The place of this research with other studies
The majority of research on climate change has mostly concentrated on industrialized countries, with limited emphasis on developing countries. This overlooks the reality that African countries will face the greatest susceptibility to the impacts of climate change as a result of their economy's sensitivity to climate and their limited capacity for adaptation and mitigation technology. Our research will focus on Rwanda, an African country experiencing significant growth, with a growth rate of 7.5% in 2022, based on a review of past studies. There is a lack of available studies on the factors that influence CO2 emissions in this country like industry (including construction), value added (constant 2015 US$), GDP (constant 2015 US$), Manufacturing, value added (% of GDP), foreign direct investment net inflows (BoP, current US$), renewable energy consumption (% of total final energy consumption), world - Energy Consumption per capita - Million Btu per Person, Renewable energy consumption (% of total final energy consumption).

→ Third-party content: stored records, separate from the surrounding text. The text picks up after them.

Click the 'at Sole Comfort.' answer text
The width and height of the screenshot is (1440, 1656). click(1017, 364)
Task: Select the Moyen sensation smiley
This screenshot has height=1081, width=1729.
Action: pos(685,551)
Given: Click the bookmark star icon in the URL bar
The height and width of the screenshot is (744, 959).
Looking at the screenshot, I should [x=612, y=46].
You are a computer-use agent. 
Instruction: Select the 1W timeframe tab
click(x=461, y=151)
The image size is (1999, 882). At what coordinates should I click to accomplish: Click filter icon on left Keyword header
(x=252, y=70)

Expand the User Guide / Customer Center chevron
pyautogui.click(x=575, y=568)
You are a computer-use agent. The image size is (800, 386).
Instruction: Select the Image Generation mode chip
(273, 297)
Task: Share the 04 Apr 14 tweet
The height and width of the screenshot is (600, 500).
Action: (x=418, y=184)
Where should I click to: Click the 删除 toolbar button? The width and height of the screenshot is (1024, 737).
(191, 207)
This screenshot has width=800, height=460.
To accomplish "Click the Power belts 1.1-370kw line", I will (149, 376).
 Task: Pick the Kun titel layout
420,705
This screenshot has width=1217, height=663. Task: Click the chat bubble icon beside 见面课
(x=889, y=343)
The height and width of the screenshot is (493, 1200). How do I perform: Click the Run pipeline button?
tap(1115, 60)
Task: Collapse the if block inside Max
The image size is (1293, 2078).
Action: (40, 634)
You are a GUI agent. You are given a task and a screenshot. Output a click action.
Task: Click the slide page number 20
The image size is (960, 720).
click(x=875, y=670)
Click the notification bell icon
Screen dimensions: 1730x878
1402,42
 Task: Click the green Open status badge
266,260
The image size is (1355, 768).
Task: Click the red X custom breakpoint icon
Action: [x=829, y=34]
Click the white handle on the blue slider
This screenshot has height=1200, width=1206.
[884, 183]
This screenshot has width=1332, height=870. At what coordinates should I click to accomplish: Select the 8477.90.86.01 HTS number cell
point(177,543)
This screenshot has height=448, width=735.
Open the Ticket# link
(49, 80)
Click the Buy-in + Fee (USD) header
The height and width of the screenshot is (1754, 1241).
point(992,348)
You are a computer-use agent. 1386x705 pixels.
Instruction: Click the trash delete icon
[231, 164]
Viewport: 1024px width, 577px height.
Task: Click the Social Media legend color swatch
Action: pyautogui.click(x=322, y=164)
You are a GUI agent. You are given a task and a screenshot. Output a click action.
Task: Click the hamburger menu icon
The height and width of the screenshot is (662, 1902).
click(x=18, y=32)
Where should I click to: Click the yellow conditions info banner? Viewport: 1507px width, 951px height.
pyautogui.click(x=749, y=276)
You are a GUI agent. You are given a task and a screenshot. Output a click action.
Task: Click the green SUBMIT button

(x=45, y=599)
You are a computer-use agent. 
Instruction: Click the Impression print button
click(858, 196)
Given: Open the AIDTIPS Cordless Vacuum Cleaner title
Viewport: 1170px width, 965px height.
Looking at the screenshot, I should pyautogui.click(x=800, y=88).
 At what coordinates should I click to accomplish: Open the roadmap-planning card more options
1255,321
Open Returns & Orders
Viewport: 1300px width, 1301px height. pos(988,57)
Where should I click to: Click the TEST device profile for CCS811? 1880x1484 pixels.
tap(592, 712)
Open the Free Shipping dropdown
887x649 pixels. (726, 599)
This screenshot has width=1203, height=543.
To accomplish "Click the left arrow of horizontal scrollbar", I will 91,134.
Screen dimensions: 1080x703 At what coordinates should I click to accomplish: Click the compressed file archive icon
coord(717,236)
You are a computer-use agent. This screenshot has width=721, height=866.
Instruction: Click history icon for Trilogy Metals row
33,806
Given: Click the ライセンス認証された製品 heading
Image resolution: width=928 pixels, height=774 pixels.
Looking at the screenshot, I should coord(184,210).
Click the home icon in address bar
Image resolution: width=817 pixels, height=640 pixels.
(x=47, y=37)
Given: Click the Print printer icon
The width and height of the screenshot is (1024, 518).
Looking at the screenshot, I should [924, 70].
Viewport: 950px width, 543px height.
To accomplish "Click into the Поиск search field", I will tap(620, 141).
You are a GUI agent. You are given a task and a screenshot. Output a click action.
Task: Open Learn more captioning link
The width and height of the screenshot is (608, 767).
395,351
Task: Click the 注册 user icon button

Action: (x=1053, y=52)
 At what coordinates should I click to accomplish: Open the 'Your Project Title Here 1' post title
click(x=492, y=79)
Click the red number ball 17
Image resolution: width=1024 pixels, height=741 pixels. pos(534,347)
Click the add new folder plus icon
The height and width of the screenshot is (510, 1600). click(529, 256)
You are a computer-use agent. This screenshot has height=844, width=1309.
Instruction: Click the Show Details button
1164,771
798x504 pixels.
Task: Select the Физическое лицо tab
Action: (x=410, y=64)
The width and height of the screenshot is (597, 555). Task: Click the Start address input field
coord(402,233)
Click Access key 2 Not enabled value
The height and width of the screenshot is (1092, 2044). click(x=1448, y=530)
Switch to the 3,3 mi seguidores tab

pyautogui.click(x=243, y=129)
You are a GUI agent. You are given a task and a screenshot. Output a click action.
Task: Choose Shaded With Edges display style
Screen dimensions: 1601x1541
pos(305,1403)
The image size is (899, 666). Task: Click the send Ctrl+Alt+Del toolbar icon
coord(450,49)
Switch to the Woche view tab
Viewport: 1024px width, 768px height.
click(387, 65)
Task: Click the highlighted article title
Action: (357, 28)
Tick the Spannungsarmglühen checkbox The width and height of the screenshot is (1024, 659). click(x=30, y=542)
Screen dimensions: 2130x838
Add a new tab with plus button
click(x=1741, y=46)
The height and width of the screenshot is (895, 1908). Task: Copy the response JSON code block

In addition, we will endeavor to incorporate some explanatory factors that could elucidate the causes for the rise in CO2 emissions in Rwanda, which amounted to 0.12 kg per 2015 US$ of GDP. Given this information, officials in this country can explore strategies to decrease CO2 emissions and promote the growth of clean industries. This study utilizes the ARDL model.
The structure of this study is as follows: Section 2 examines the correlation between CO2 emissions and many other parameters. Section 3 provides an overview of the process used to acquire data and the methods employed. The empirical findings are presented in Section 4. The study conclusion is in Section 5.